Once inside I was done whispering. “You got Sid’s fucking money? You got two-hundred K here? Cash! Now!”
“Well, not cash. Not right here. It’s all tied up in the business.” Right. The business. And the fucking Tesla and the fucking Lambo parked next to it and so on. We already knew we’d be repossessing the cars as payment once he was dead. The truck was already on its way and just waiting down the hill for our signal. Giving him a chance to pay first was just a formality.
“Well we got business too,” I said, showing him my gun. I glanced at Randy: that was his cue.
“Right,” Randy spit out. “Your business is our business. Sid’s money built it!” Amateurish, but this was his first big hit. I let the dialog stand.
Calloway laughed. “You think that bit of chump change built anything? That barely got me to the door. I still had to grovel and beg to the asshole VC’s on Sand Hill for the real money.”
“Then why didn’t you pay Sid back from that? Don’t we have a better position on your debt, being first and all?” Randy was going off-script, but it seemed appropriate.
“Look, you seem like a smart kid. You look like you know how the modern world works. Do you really think they’d let me pay you directly with their money? It’s got to be cycled through first, go through the rinse. The SEC watches these things very closely.”
Randy paused, then, “But now. It’s been some time, right? It’s not so much, it’s got to clean by now, right? Just the two-hundred K?” I didn’t like how he phrased it as a question instead of a demand.
“Come on, kid. Grow up. You think the Sand Hill types don’t have their own muscle leaning on me? And for much higher stakes than what I owe Sid. Just tell him to be patient. Once we IPO I’ll pay him double.”
Randy looked at me as if I gave a fuck about any IPO, let alone knew what the fuck it meant. I slowly shook my head no. He hesitated, his gun no longer aimed at Calloway’s head, but slowly drifting toward the floor.

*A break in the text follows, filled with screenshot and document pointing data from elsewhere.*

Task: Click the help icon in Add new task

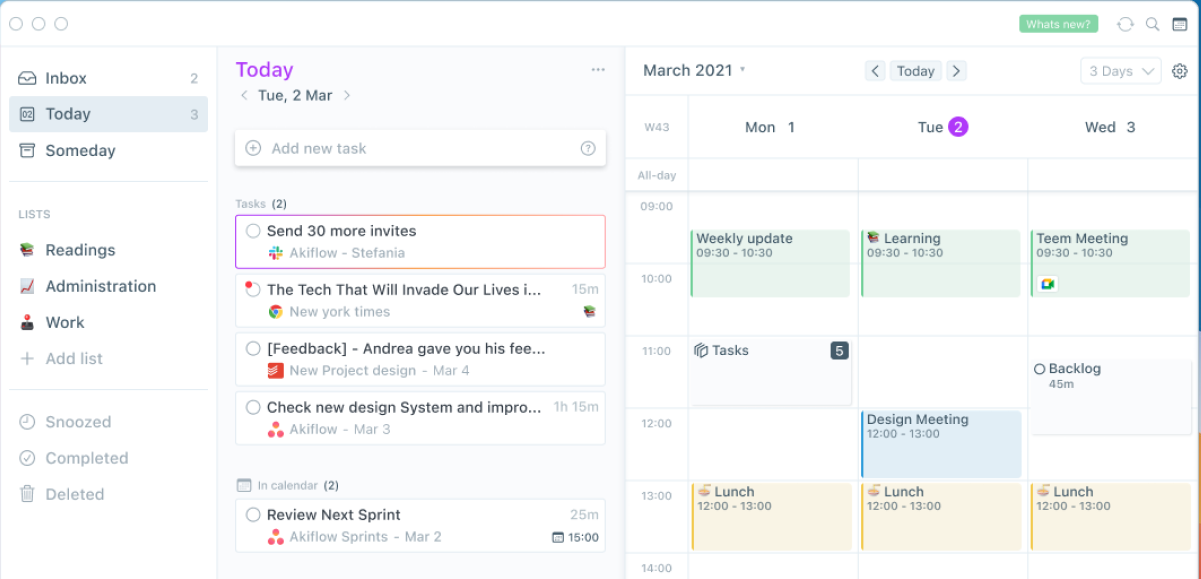Action: [588, 148]
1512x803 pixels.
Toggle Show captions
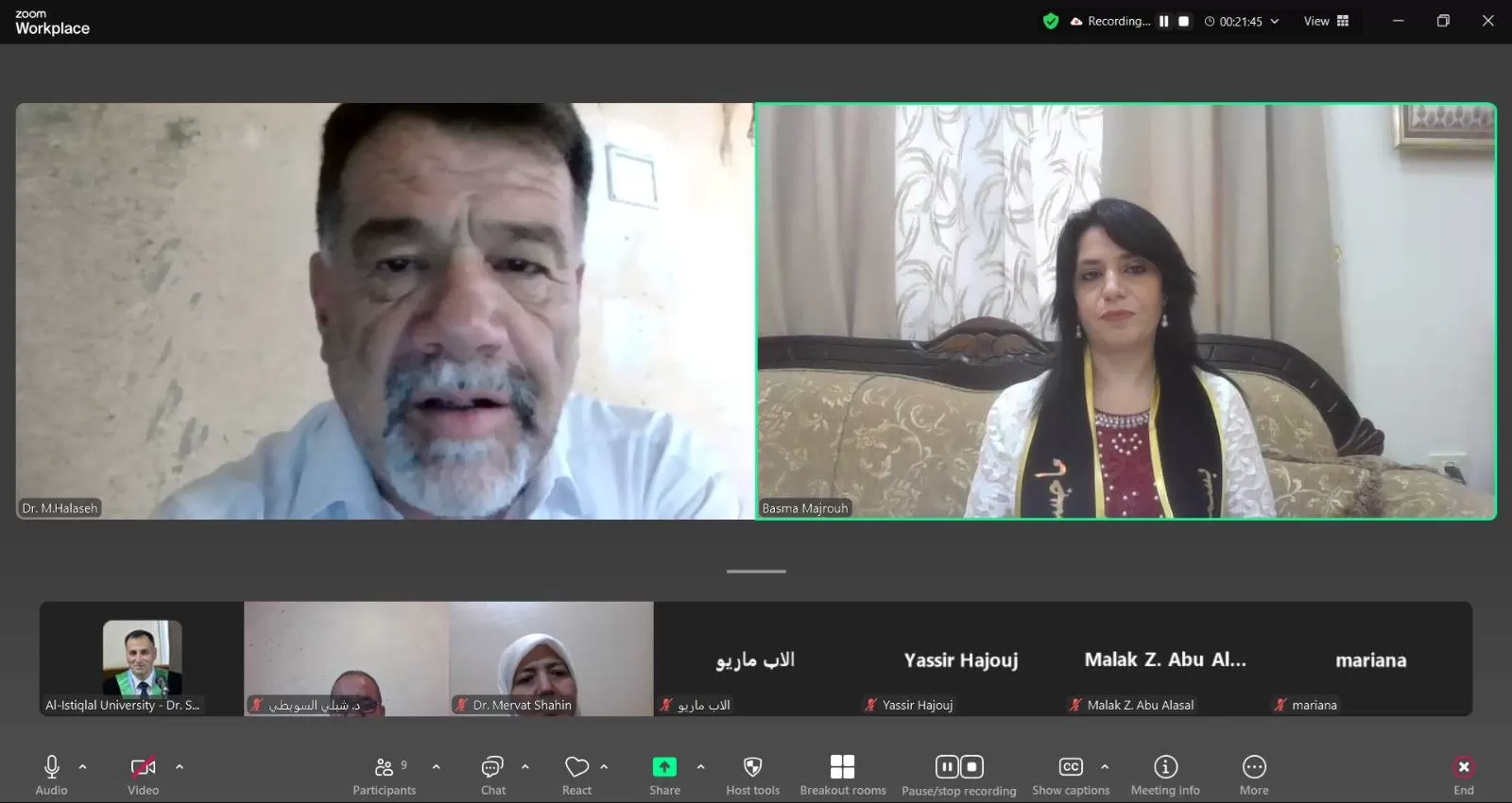click(1071, 767)
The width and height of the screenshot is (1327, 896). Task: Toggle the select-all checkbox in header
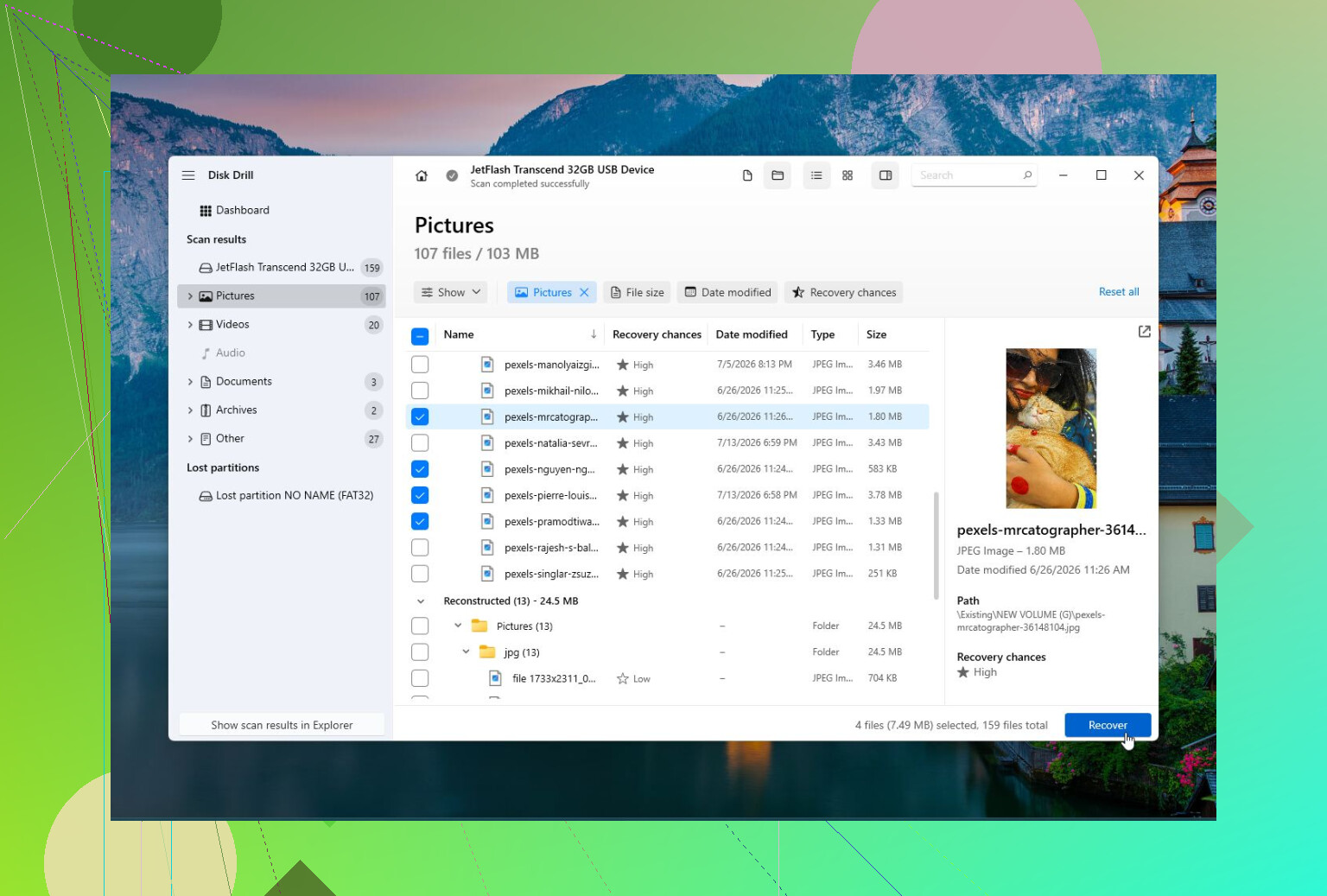pos(420,335)
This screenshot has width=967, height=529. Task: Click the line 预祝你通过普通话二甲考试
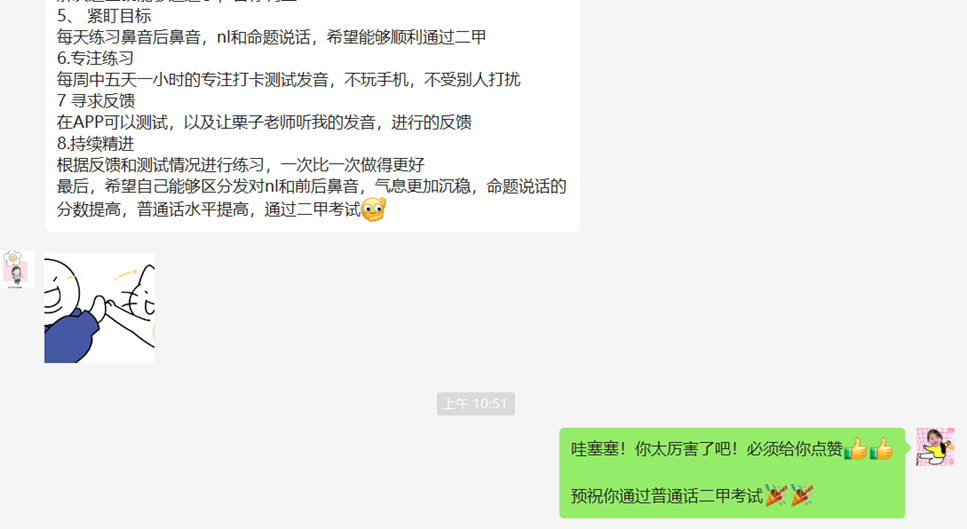coord(667,496)
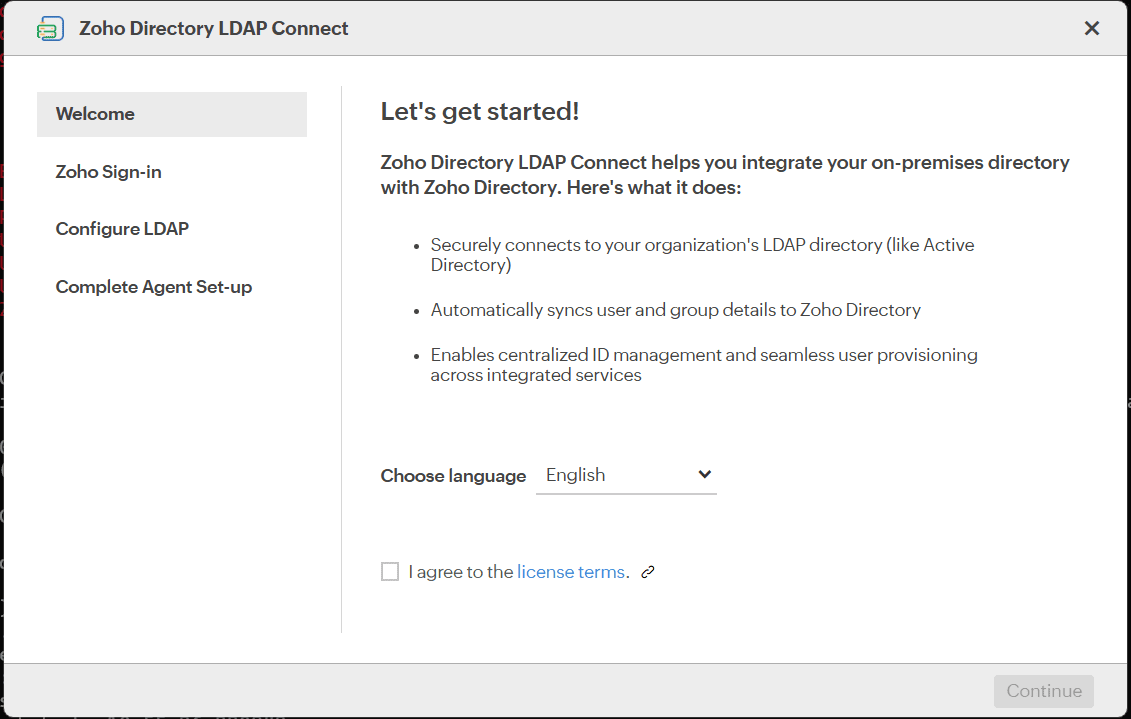Switch to the Configure LDAP step
This screenshot has width=1131, height=719.
click(x=122, y=229)
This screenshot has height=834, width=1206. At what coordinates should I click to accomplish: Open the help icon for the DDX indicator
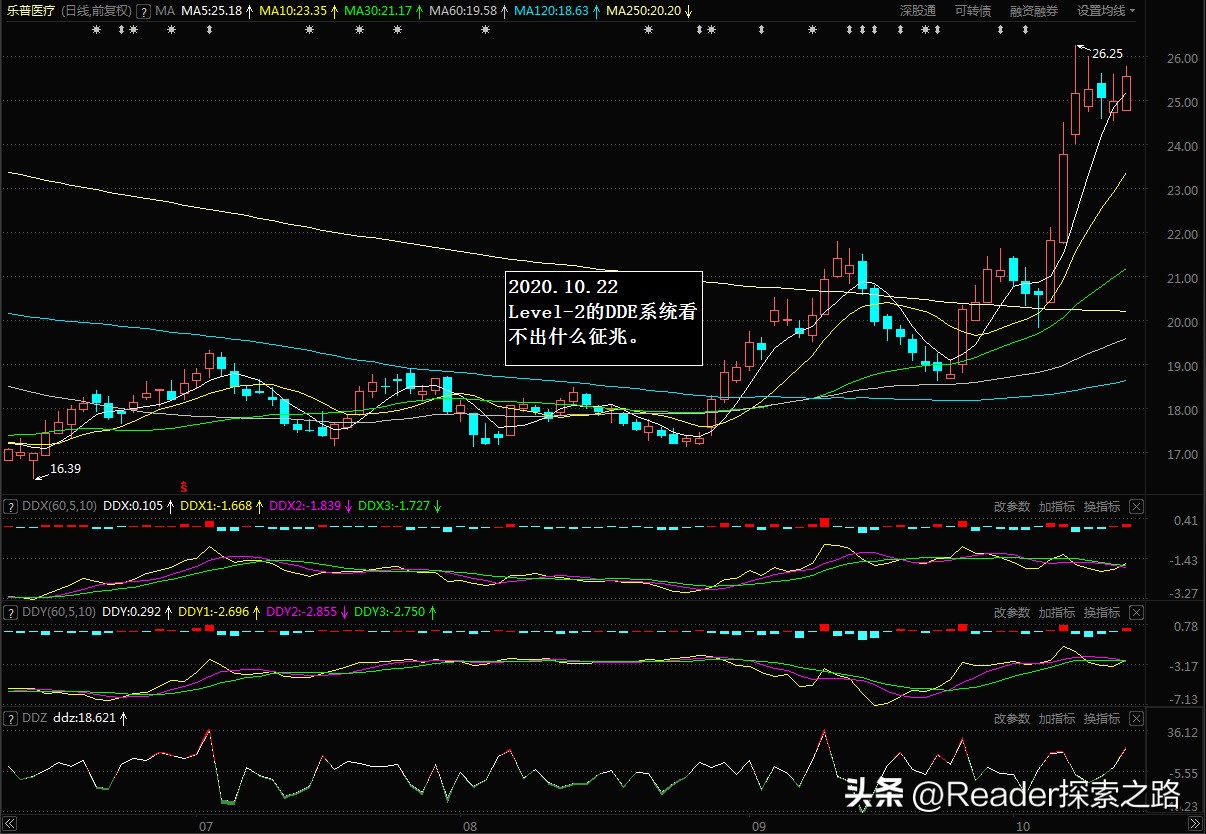coord(10,506)
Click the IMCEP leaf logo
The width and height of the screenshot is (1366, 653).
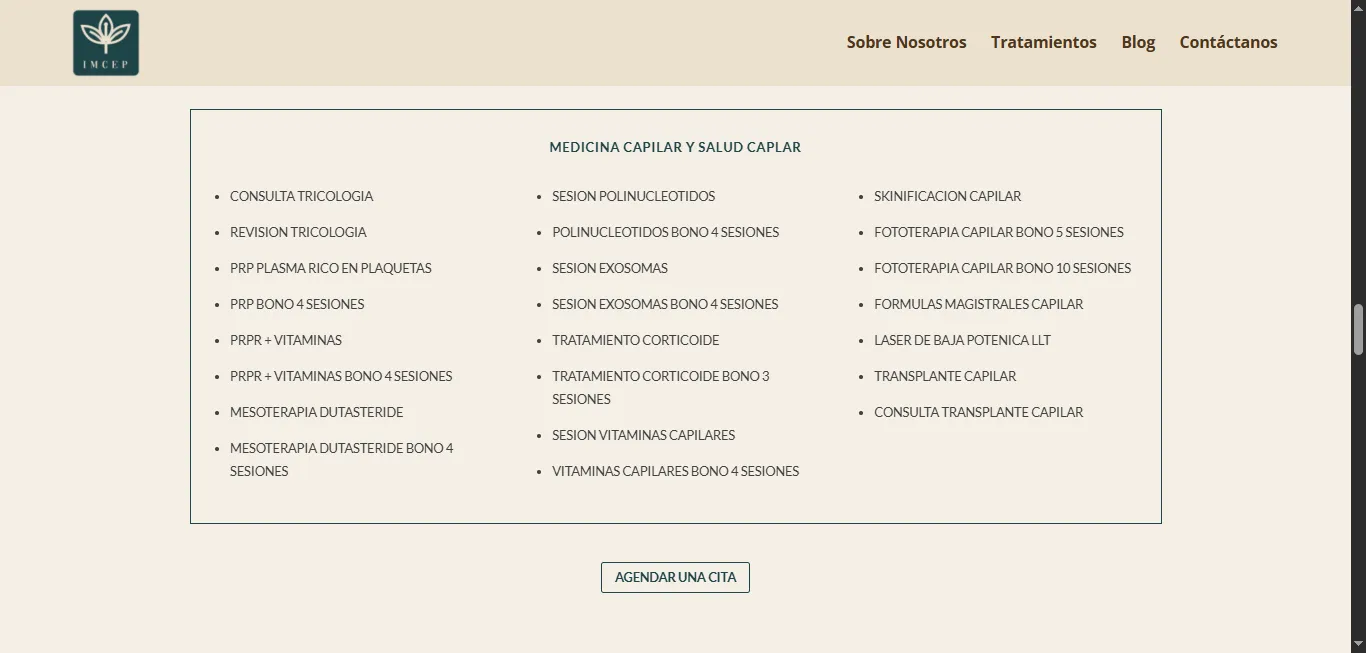(x=106, y=43)
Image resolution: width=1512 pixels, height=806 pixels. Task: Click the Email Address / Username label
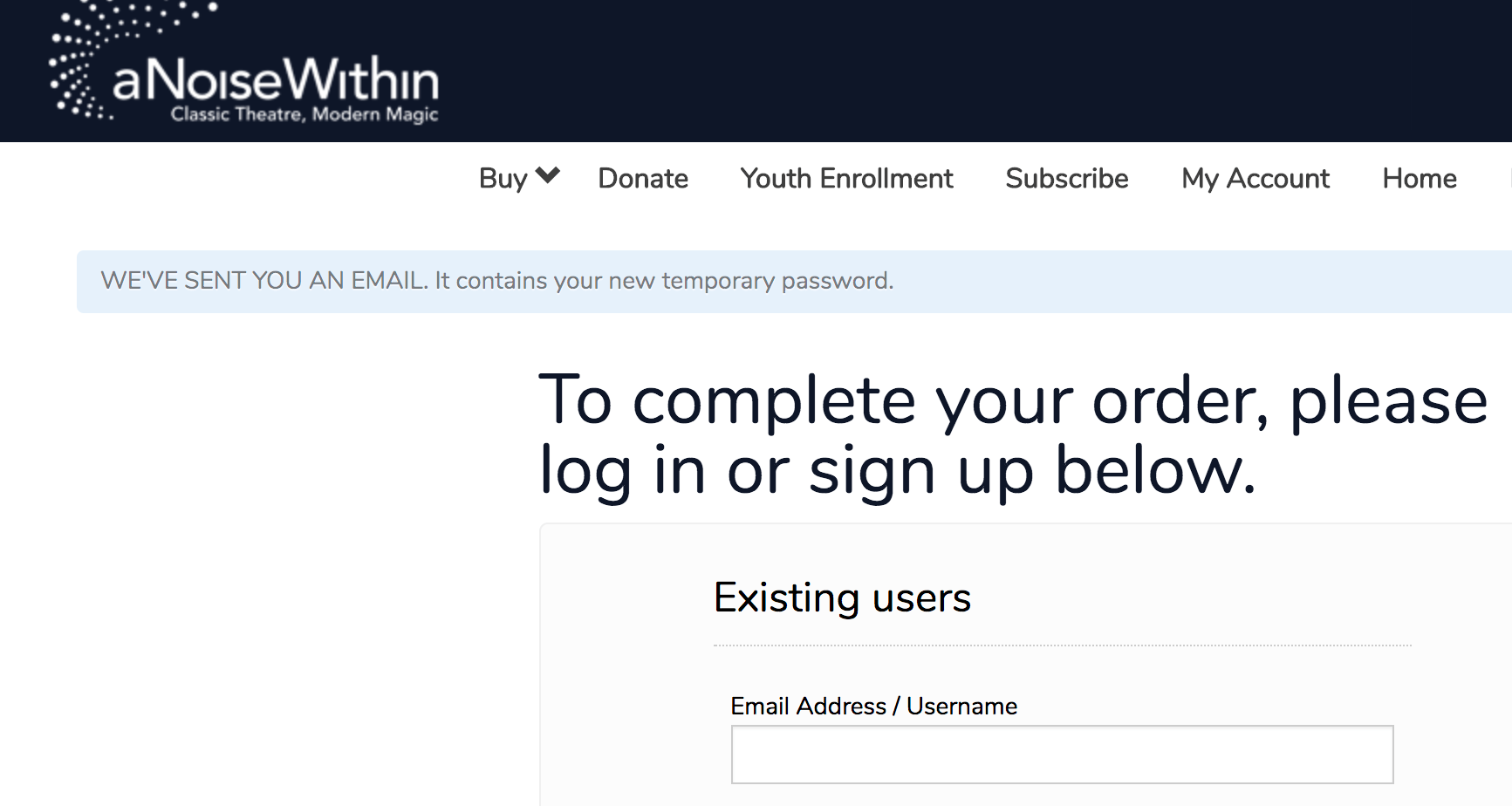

Calloway went on, “And you, kid. Maybe it could pay off for you too, if you play your cards right.” Oh, fuck of fucks, here it fucking comes. “You have any new ideas? I could help you out, get something off the ground. I’m in a good position here.”
This was not going stand. I looked at Randy and gestured with my still ready pistol. “Just shoot the fucker already and let’s get the fuck out of here!”
Randy looked at me, then back to Calloway. “Well, I have this one app I’m working on. Really disruptive. It would take jobs like the one Frank and I are on here, and put them out to bid.” Great, he fucking told Calloway my name.
“Go on,” says Calloway, smiling now, “So, like, if I wanted to get rid of, Frank is it? If I wanted to get rid of Frank, I could just open the app, put in my maximum price, see who’s nearby and let them bid it down to who’ll do him the cheapest?”
“Something like that, yeah!” Randy’s getting a hard-on for Calloway and I’m thinking I might just have to finish them each, but I promised the boss to remain patient.
“Come on Randy. Stay professional,” I told him. “You know Sid said he’d pay for your app thing once you finished this job.”
“Hey, Frank,” Randy turned to me, “Do you have a favorite app, Frank?”
“Yeah, I like the fucking hot wings at Hooters. Now shoot this asshole and I’ll buy you some.”
Randy started to raise his gun like he couldn’t decide where to aim it. Just then Calloway’s phone rang. Randy looked down at the caller ID and whispered a single syllable in awe and reverence, “Woz!”
I heard the click of his trigger and saw the flash coming my way.